Abstract
Outcomes for 1st relapse of pediatric B-lymphoblastic leukemia (B-ALL), especially high/intermediate-risk (HR/IR) relapse, remain unacceptably poor. Limited enrollment of this population on cooperative group clinical trials has impeded our ability to study potentially effective regimens. In the current era, patients can access innovative immunotherapies commercially. However, there is no mechanism to capture outcomes for these off-study patients and no comparative effectiveness data to guide treatment selection.
We conducted a multicenter, retrospective study of patients <30 years who initiated 1st relapse therapy at a participating center from 2018-2022 (ReCALL-1 Study). Objectives were to define real-world survival outcomes, compare response rates of reinduction strategies, describe the post-reinduction treatment landscape, and, for patients with HR/IR relapse, assess the comparative effectiveness (CE) of blinatumomab to hematopoietic cell transplant (blina/HCT) v CD19 CAR T cells (CART). For the CE analysis, we emulated an open-label, randomized study of blina/HCT v CART who achieved an M1/M2 marrow at the end of an intensive reinduction (EoRI). Patients were classified by their intended treatment at EoRI. Cox regression models were used to adjust for unbalanced patient and disease features by arms. The primary outcome was overall survival (OS) from EoRI.
The full cohort included 479 patients from 33 centers (31 US, 2 international). Median time to relapse was 31 months (m); 77% had bone marrow (BM) involvement and 31% central nervous sytem involvement. With a median follow-up of 49m from relapse, 4 year (y) OS, event-free survival (EFS), and non-relapse mortality (NRM) were 64%, 43%, and 13%, respectively. Among patients with very early BM (<18m, n=79), early BM (18-35m, n=76), late BM (≥36m, n=162), and isolated CNS (n=85) relapses, 4y OS/EFS were 29%/20%, 57%/35%, 78%/49%, and 84%/61%, respectively.
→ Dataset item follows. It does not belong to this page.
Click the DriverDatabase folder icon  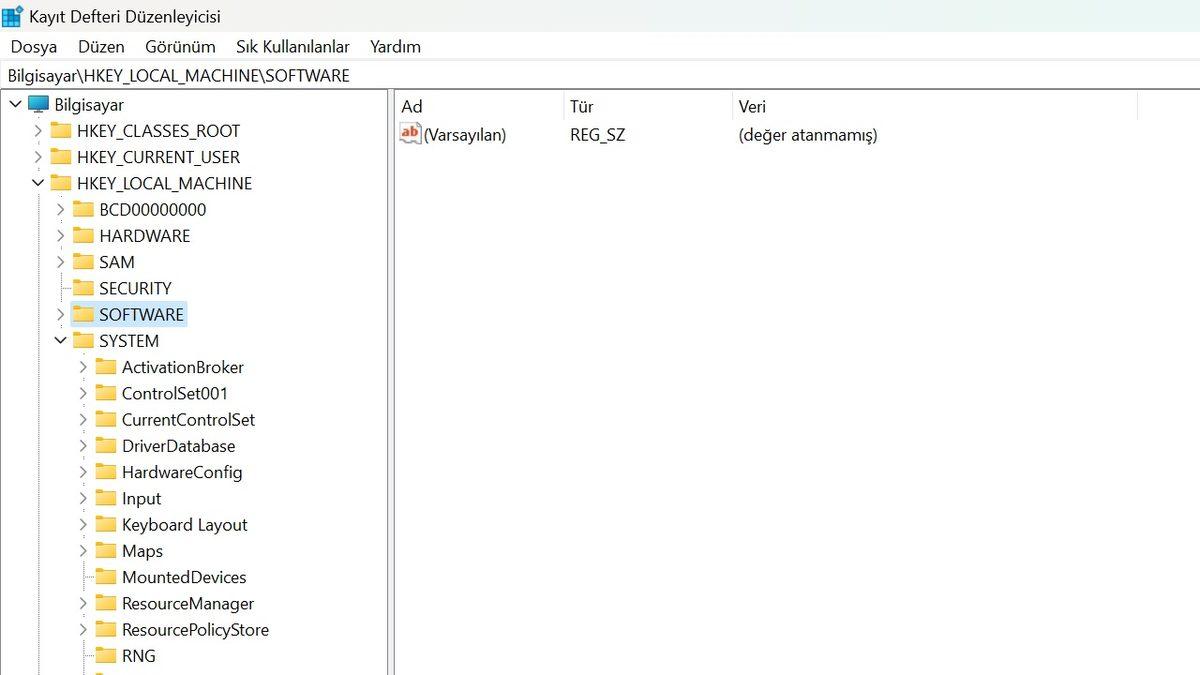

Only 19% received reinduction therapy on a clinical trial. Among patients with BM disease, R3 reinduction (n=179) and VXLD (n=61) had identical MRD-negative (<0.01%) CR rates of 38% (p=1.00) and equivalent treatment failure (TF; M3 or extramedullary disease) rates: R3, 8% v VXLD 7%, p=0.79. Blina (n=33) and inotuzumab-based (n=21) reinductions achieved MRD-negative CR rates of 39% and 52%, respectively, but higher TF rates of 39% and 24%. Reinduction mortality was 2%: R3, n=5; VXLD, n=3; 3-drug reinduction, n=1. Overall, as part of 1st relapse therapy, 36% received CART (78% commercial product), 44% HCT, 40% blina, and 11% inotuzumab.
The emulated trial included 159 patients, 95 on blina/HCT and 64 on CART. Study arms were well matched by demographics, cytogenetics, and relapse sites, but CART patients were more likely to have relapsed <18m from diagnosis (34% v 24%) and have EoRI M2 marrows (31% v 11%), and less likely to have private insurance (36% v 51%). Unadjusted OS was comparable between arms (log rank p=0.18): CART, 60% at 4y; blina/HCT, 71%, as was NRM (10% v 13% at 4y). EFS was lower for CART (p=0.049): 4y EFS 35% v 49% for blina/HCT. After adjustment for unbalanced covariates, the hazard of death was equivalent for CART as compared to blina/HCT (aHR 1.1, 95% CI 0.6-2.1, p=0.67) and EFS became more comparable (aHR 1.3, 95% CI 0.8-2.1, p=0.22). 91% of blina/HCT and 97% of CART received their intended cell therapy; time from EoRI to cell therapy was shorter for CART (67 v 86 days, p<.001). In the CART arm, 34% underwent consolidative HCT; 1/3 were preplanned and 2/3 due to loss of B cell aplasia or NGS-MRD positivity. Of those with a 2nd relapse, CART patients were more likely to be CD19 negative (47% v 10%, p=0.003).
In this multicenter, real-world cohort of children treated for 1st relapse in the immunotherapy era, suboptimal outcomes for early BM relapse persisted, with particularly dismal 4y OS of 29% for relapses <18m after diagnosis. In contrast, survival for late BM and isolated CNS relapses compared favorably to historic data. Only 1 in 5 patients initiated relapse therapy on a clinical trial and although 1st relapse is not an approved indication for commercial CART in pediatrics, 36% received CART. In an emulated trial of post-reinduction blina/HCT v CART, adjusted EFS and OS were comparable, suggesting that CART may be a viable alternative to HCT for select patients. Post hoc analyses will identify whether specific subgroups may benefit more from one strategy.